Nascono così le prime associazioni e organizzazioni. Un buon esempio in Italia è Acta, Associazione consulenti terziario avanzato, che proprio oggi a Roma presenta il Manifesto. “È un nuovo programma per il riconoscimento del valore del lavoro professionale in Italia – si legge nella presentazione – e intende incentivare e rinforzare la coalizione tra chi non gode oggi di un’adeguata rappresentanza sociale”.
L’esperienza di Acta e delle altre associazioni nate in paesi ad alta intensità di lavoro autonomo – come Stati Uniti e Regno Unito – è illustrata nel saggio appena uscito “Vita da freelance” di Sergio Bologna e Dario Banfi, con una ben documentata analisi delle dinamiche che queste professioni stanno seguendo.
Dal testo emerge con chiarezza anche il ritardo della giurisprudenza italiana. “È necessario portare questi lavoratori nella maglie del diritto del lavoro, sottraendoli alla pura esposizione verso il diritto commerciale. I freelance non sono merce, sono sono imprenditori o capitalisti… sono lavoratori”, scrivono Bologna e Banfi. Dunque, aggiungiamo, hanno diritto a condizioni di lavoro dignitoso, per come lo intendono anche le norme internazionali.
In effetti, per quanto inedite nella forma, le condizioni di lavoro autonomo avanzato, specialmente quando questo è frutto di esternalizzazione, non sembrano poi tanto innovative nella sostanza.

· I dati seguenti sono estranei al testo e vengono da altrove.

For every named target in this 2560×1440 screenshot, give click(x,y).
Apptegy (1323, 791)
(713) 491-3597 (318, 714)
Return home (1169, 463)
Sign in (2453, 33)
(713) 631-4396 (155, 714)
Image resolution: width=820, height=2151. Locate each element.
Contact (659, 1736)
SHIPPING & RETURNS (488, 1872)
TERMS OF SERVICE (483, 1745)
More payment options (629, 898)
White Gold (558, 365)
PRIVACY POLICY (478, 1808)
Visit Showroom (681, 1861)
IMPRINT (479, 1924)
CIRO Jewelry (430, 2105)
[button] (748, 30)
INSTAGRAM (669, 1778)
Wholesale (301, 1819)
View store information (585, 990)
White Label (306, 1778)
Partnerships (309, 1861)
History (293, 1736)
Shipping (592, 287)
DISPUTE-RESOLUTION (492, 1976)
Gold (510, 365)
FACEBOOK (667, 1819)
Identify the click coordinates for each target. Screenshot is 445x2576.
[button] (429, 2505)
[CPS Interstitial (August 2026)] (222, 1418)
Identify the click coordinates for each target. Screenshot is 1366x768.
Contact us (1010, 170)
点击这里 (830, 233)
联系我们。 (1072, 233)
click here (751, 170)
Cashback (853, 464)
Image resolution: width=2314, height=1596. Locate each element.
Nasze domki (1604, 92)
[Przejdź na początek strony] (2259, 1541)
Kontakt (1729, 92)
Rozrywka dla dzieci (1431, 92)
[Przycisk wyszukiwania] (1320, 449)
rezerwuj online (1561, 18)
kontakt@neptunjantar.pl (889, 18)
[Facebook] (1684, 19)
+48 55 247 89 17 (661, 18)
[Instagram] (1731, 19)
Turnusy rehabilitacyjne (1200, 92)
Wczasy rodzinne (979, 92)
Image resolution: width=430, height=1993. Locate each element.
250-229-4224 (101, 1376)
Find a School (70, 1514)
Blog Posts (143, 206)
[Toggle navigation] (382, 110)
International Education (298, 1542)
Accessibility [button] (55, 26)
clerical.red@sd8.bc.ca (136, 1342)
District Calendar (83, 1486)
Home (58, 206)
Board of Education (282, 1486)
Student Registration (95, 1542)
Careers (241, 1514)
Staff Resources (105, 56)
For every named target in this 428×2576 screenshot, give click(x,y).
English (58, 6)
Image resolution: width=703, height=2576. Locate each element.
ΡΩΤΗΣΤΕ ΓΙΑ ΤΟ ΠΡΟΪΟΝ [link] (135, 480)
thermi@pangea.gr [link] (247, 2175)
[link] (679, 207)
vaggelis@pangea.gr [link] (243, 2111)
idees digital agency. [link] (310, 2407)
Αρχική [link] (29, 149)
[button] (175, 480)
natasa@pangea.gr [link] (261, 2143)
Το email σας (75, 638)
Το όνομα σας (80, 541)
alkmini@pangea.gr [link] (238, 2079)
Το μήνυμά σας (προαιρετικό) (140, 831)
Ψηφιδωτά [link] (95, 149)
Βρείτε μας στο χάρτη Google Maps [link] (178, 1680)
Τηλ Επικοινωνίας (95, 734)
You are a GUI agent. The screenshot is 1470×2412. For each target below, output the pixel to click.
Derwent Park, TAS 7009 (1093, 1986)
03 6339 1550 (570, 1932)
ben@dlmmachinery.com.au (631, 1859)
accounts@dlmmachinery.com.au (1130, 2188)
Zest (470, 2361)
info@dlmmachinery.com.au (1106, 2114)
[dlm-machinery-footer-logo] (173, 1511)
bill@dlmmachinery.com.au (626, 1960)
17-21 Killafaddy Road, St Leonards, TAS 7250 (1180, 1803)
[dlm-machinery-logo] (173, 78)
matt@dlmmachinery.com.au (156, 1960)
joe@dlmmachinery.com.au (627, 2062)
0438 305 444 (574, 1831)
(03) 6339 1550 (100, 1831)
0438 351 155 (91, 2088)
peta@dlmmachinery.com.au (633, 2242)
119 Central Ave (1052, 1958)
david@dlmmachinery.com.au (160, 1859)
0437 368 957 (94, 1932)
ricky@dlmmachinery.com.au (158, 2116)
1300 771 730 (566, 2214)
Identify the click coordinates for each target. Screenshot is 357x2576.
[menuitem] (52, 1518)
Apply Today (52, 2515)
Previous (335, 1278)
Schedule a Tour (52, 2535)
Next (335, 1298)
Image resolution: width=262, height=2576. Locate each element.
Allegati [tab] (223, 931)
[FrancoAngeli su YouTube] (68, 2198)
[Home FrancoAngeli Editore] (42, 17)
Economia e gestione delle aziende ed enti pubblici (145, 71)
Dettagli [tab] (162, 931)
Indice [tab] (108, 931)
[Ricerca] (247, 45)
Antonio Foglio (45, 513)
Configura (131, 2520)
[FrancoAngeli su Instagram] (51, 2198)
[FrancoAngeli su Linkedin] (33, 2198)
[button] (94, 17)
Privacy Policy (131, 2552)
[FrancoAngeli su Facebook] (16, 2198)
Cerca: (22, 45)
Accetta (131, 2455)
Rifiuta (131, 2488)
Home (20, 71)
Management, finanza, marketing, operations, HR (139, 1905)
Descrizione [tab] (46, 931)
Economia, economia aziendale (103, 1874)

“Nel cosiddetto lavoro a domicilio questo sfruttamento diventa più spudorato che nella manifattura, perché la capacità di resistenza degli operai diminuisce quando sono dispersi (…) perché cresce la irregolarità dell’occupazione e perché la concorrenza fra operai arriva di necessità al massimo”. Lo scriveva nel 1867 Karl Marx, nel libro I del Capitale.